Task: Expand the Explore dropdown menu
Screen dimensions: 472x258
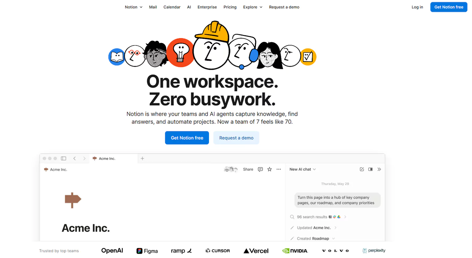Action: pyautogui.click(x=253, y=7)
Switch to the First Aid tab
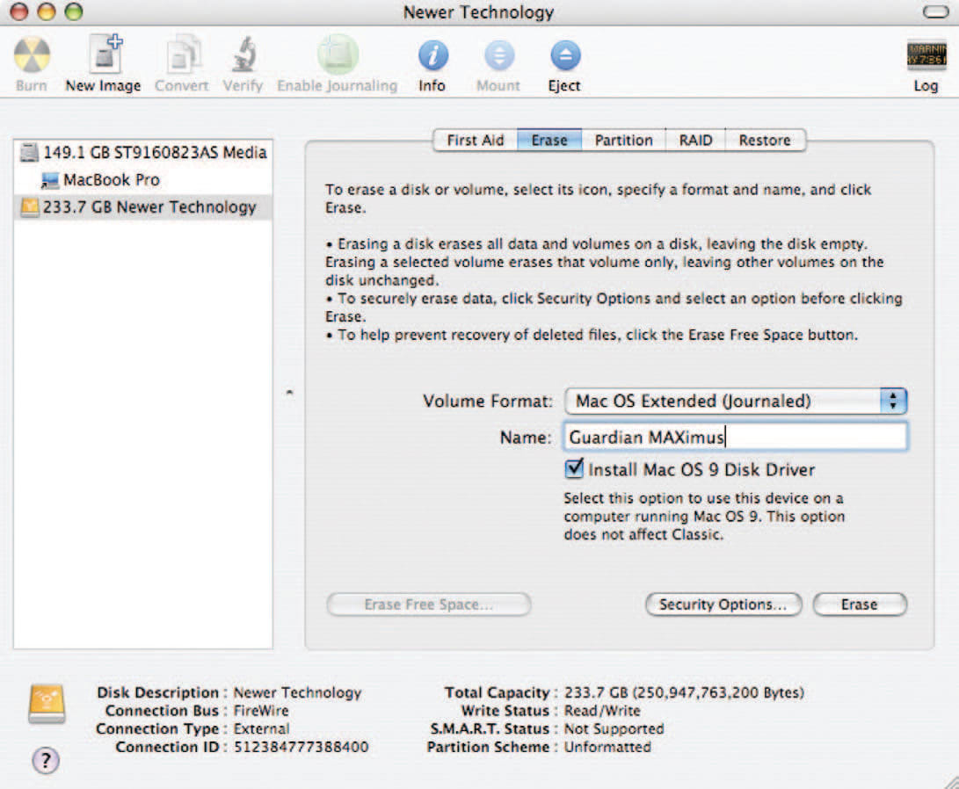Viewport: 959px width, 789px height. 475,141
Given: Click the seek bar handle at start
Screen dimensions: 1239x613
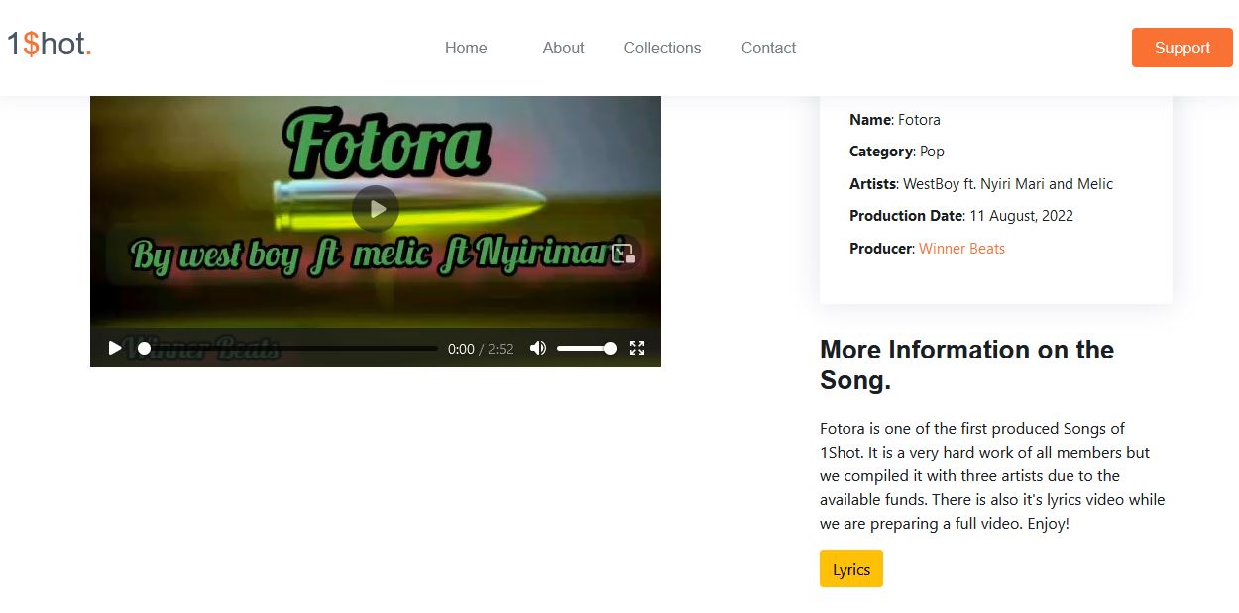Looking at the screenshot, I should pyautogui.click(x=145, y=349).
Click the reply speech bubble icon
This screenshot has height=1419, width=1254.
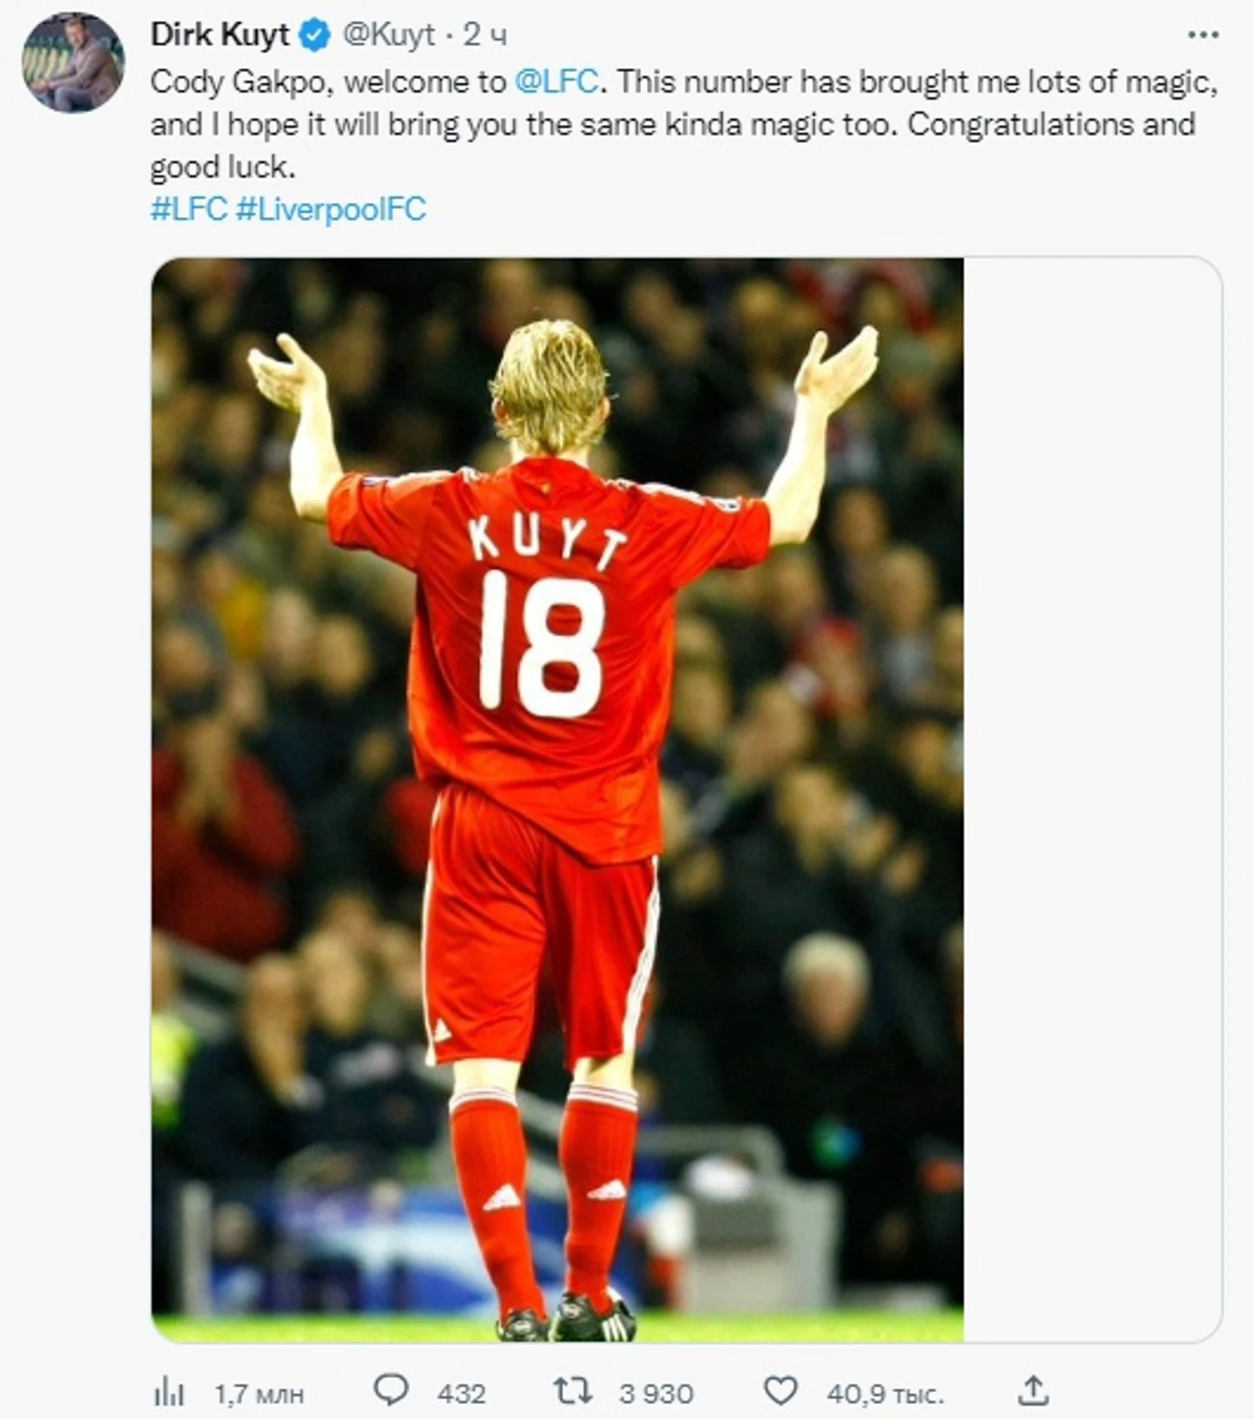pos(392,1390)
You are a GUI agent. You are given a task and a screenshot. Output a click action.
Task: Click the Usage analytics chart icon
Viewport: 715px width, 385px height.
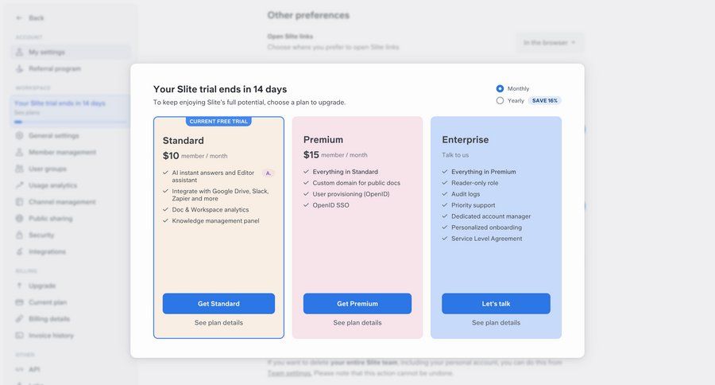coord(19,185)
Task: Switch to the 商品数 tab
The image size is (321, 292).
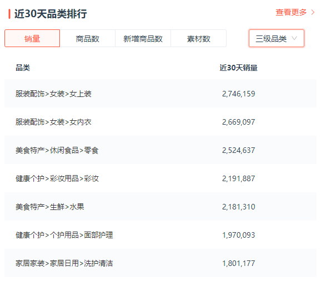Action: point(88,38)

---

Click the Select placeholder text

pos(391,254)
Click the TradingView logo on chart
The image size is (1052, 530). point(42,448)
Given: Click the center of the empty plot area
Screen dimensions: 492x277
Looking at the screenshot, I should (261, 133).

---

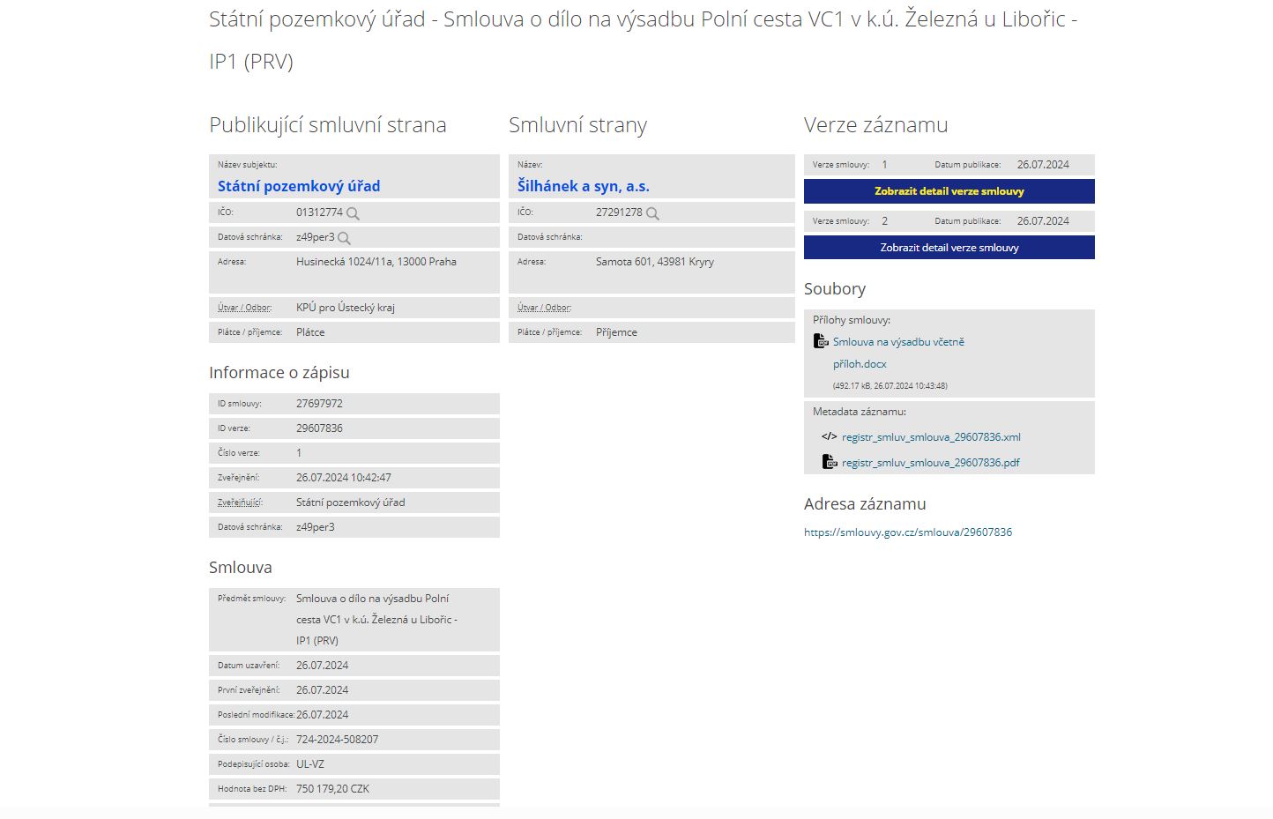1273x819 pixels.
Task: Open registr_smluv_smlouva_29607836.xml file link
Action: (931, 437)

▶ [EXERCISE]
If a line in the material contains the word "icon", copy that line.

▶ [EXERCISE OUTPUT]
Click the reply speech bubble icon
Task: Click the Usage analytics chart icon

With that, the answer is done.